Collaboration is something Logan said he is looking forward to this summer, when he goes on the 10-day “The Untold Story Tour” in July with fellow Greenwich High School student and DJ 18-year-old Dextasy. The tour already has bookings in Boston, Manhattan, Chicago, and Washington, and other locations are expected to be added soon, he said. As an added bonus, the tour will allow Logan to check out 10 to 15 colleges in the daytime, then perform nearby on nights, meaning he will gain a sense of not only the schools’ academic programs but also their social scene, he said.

And although Logan’s music career is on the rise, the teen said he has not forgotten that school must come first, at least until he hits the big time. With the overwhelming support of his parents and close friends, along with help from a tutor, Logan said, he has managed to maintain a GPA he is proud of and participate in school sports, while performing as a DJ seven to 10 days per month.

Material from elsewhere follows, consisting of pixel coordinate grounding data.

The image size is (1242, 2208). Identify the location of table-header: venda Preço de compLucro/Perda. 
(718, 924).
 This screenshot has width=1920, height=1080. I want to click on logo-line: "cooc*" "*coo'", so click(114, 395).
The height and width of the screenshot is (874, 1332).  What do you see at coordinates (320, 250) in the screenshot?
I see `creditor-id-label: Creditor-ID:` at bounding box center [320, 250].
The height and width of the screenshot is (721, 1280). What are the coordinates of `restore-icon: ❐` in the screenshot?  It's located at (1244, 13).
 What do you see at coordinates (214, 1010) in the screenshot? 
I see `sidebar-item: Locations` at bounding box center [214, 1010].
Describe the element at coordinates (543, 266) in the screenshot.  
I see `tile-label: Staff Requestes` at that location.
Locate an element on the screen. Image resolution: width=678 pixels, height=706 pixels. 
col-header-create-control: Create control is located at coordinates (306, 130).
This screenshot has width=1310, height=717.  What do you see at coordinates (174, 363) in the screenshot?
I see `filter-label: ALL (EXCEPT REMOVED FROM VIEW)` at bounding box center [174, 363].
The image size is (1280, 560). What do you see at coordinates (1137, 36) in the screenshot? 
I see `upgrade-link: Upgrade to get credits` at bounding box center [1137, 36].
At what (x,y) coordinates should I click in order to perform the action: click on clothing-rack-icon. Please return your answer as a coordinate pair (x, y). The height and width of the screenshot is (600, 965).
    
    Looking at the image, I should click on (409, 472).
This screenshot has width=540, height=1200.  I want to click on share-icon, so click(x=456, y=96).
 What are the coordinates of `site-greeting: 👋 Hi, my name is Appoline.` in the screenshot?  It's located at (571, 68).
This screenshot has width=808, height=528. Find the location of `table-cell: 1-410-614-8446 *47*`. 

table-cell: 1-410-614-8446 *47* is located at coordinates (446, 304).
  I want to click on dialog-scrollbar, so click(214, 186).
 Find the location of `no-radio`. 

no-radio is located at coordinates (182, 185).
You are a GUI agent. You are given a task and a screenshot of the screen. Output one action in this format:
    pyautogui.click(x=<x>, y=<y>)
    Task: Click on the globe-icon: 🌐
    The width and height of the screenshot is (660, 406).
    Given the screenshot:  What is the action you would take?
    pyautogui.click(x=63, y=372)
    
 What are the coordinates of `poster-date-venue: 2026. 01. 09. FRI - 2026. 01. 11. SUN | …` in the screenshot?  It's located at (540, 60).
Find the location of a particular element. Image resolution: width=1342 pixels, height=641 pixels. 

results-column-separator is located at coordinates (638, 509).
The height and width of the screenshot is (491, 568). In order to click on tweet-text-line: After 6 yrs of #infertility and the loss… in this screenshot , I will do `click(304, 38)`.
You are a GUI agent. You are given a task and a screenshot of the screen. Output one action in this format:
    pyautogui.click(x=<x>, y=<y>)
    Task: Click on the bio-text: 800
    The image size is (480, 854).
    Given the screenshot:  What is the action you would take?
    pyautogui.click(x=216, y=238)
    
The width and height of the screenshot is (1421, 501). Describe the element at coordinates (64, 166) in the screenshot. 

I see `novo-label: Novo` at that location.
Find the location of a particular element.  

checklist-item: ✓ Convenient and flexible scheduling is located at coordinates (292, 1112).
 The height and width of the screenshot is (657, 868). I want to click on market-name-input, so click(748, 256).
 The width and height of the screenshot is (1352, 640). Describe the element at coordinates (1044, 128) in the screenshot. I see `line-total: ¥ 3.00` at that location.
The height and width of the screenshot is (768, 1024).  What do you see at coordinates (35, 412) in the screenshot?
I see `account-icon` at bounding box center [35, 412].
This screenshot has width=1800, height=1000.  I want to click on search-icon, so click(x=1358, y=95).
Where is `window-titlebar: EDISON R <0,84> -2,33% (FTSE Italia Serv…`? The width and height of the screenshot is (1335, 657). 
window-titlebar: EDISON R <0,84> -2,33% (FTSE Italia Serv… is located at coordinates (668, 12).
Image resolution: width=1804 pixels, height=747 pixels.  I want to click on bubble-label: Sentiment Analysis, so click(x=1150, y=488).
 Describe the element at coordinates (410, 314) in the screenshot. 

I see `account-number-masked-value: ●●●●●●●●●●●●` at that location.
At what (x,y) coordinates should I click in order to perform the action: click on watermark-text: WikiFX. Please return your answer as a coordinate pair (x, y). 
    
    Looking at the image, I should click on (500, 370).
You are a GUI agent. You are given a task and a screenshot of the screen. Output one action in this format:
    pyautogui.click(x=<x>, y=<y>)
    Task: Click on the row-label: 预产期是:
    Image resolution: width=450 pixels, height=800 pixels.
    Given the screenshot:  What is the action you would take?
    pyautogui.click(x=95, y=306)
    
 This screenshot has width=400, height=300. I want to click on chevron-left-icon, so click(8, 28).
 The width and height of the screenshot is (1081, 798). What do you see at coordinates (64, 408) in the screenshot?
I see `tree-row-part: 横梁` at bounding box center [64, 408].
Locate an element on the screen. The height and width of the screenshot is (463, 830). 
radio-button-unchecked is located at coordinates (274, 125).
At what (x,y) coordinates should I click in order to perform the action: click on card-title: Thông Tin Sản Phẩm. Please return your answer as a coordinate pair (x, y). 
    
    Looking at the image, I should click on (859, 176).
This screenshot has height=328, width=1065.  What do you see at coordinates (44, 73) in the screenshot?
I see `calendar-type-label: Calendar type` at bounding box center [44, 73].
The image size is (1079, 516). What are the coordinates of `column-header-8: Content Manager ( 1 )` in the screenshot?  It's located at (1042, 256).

The balance, he said, isn’t easy and sleep is a rarity, but those closest to Logan have helped keep him in check, he said. Although he admits to having gotten cocky a time or two, Logan said he is grateful to his friends for keeping him grounded, as well for as helping him decipher who is interested in him because of his status and who truly cares about him.

As for his future work, Logan said he has no shortage of song ideas, and has even started releasing a new track approximately every two weeks. His next big release will be If You Can Dream, which will be available on a whole new level, he said, since it will be released on iTunes worldwide, as well as on Amazon. There are even current talks with a physical distribution company, Logan said, which has proposed selling the upcoming track on physical discs in stores in the region.

If You Can Dream, which will be available on iTunes by the end of the year, is one of many future tunes the young DJ said he hopes to release. Until then, “I have some tracks in the bag that I have for a rainy day but nothing I’m really ready to release yet,” Logan said.